[Saved entries]
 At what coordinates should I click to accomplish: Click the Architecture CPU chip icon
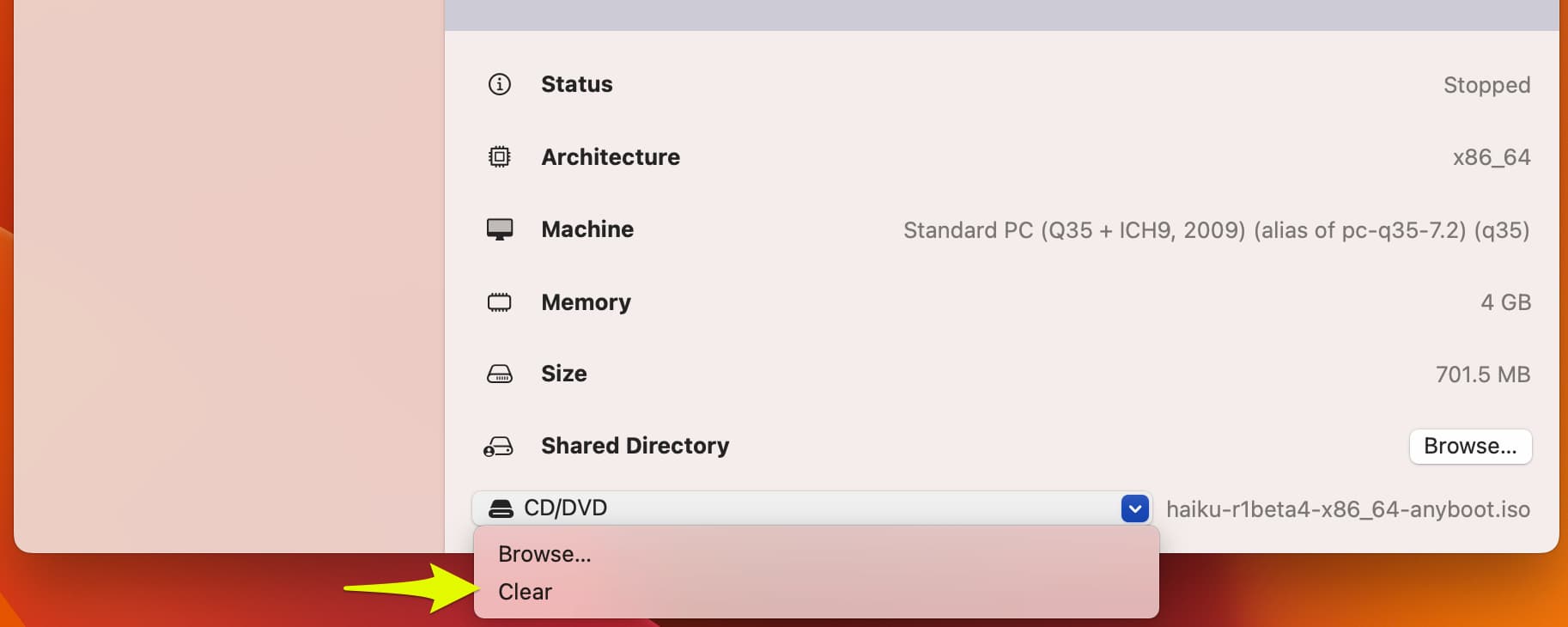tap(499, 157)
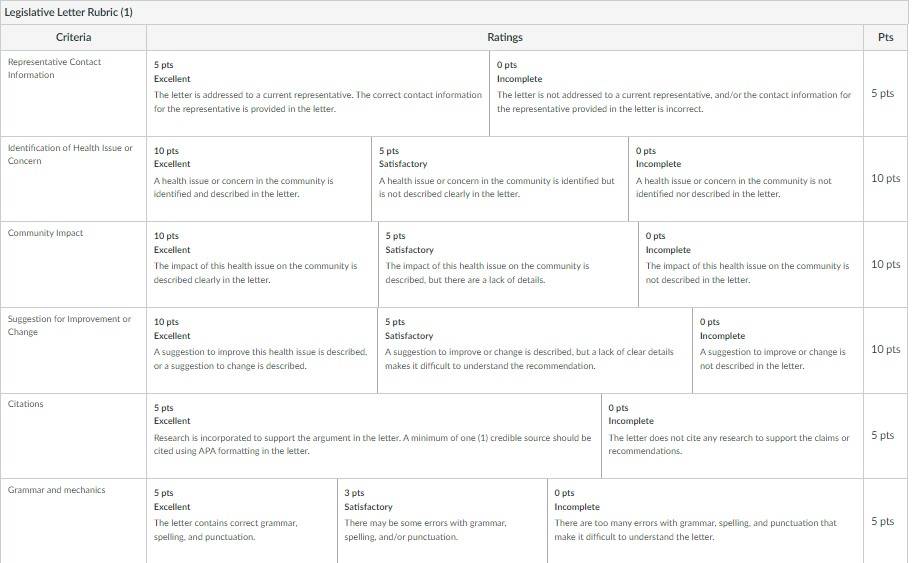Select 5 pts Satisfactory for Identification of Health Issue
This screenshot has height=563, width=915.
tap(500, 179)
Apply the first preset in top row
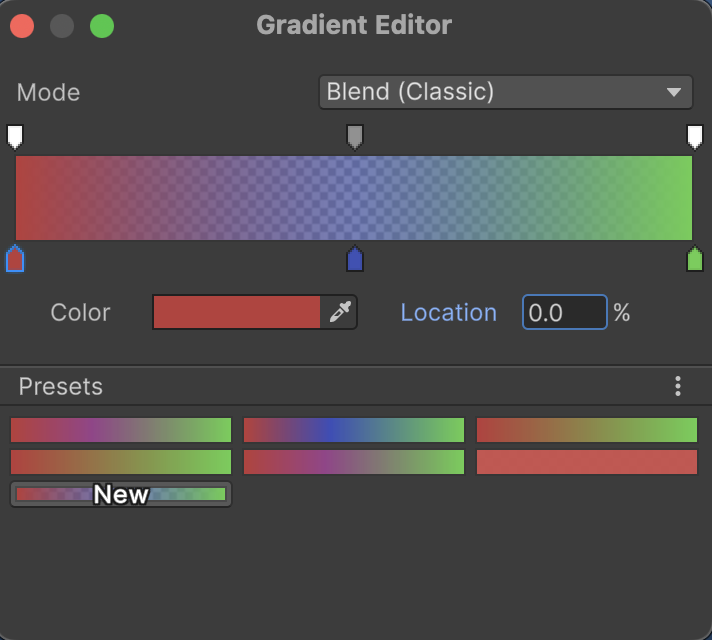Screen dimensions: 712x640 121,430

---

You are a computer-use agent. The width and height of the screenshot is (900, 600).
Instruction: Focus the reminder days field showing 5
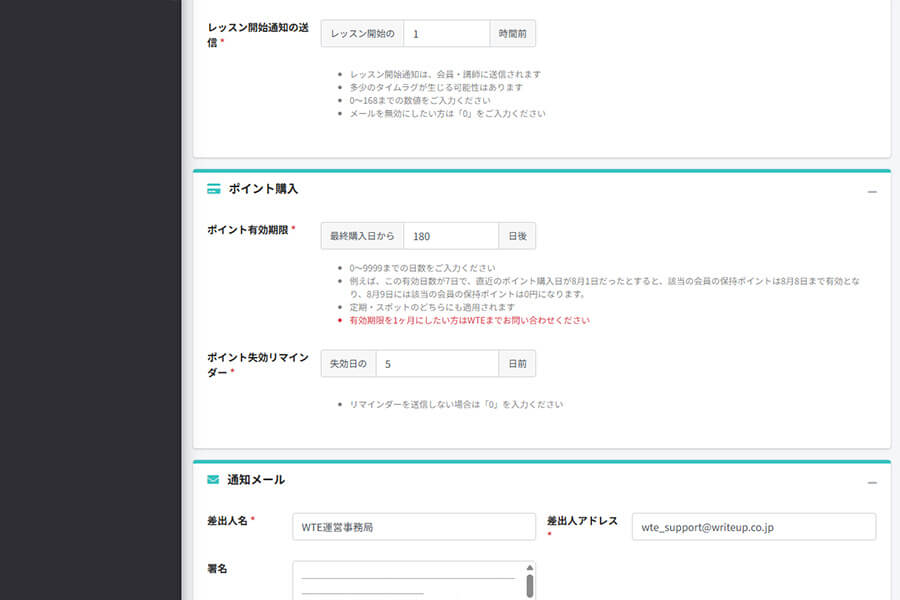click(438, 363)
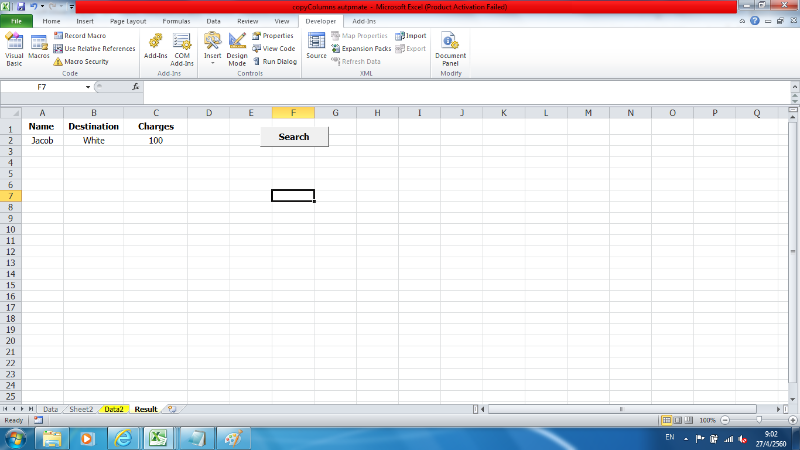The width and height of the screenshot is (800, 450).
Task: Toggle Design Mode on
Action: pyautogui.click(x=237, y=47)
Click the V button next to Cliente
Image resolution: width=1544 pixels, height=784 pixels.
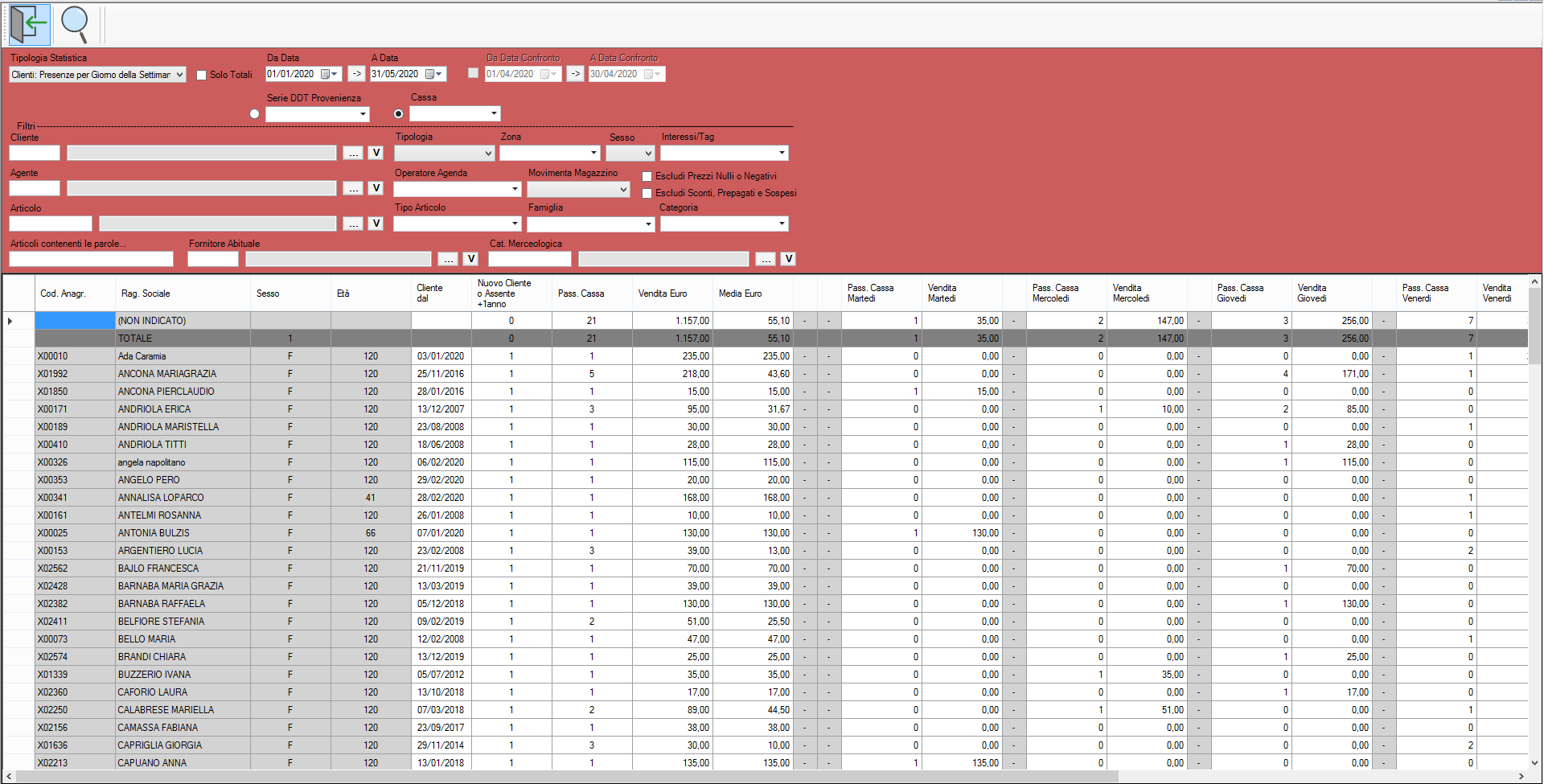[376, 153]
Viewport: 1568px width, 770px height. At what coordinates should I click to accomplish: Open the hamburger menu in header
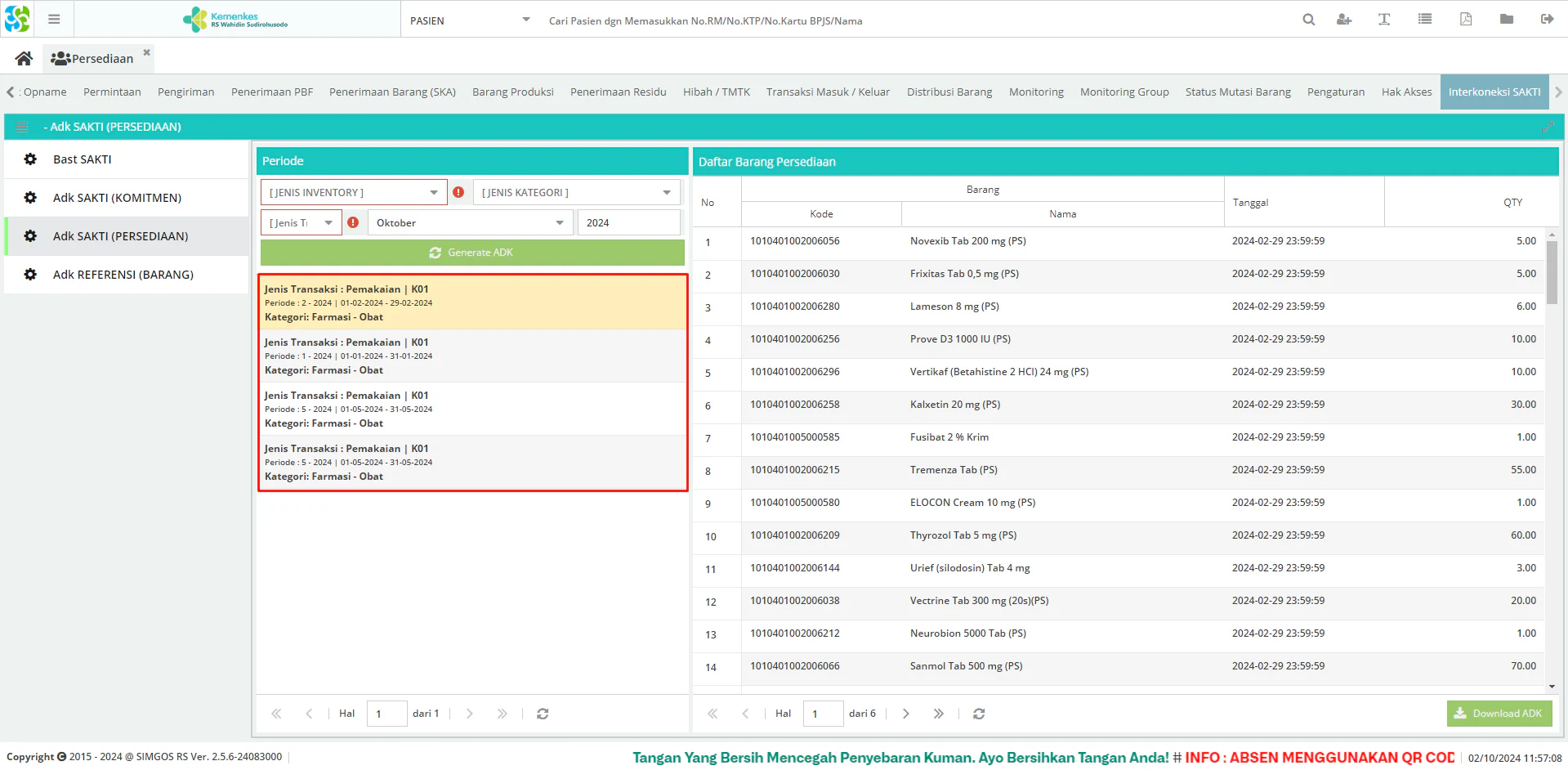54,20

• [WHAT NEEDS TO BE DONE] The result should be an exact copy of only the lines above from the one that holds "Instruction: Focus the" through the one that holds "Click the V button next to Cliente", both ends included, without pictures.

• [SOLUTION]
Instruction: Focus the reminder days field showing 5
click(438, 363)
The width and height of the screenshot is (800, 450).
Task: Toggle Design Mode on
Action: pyautogui.click(x=237, y=47)
Click the V button next to Cliente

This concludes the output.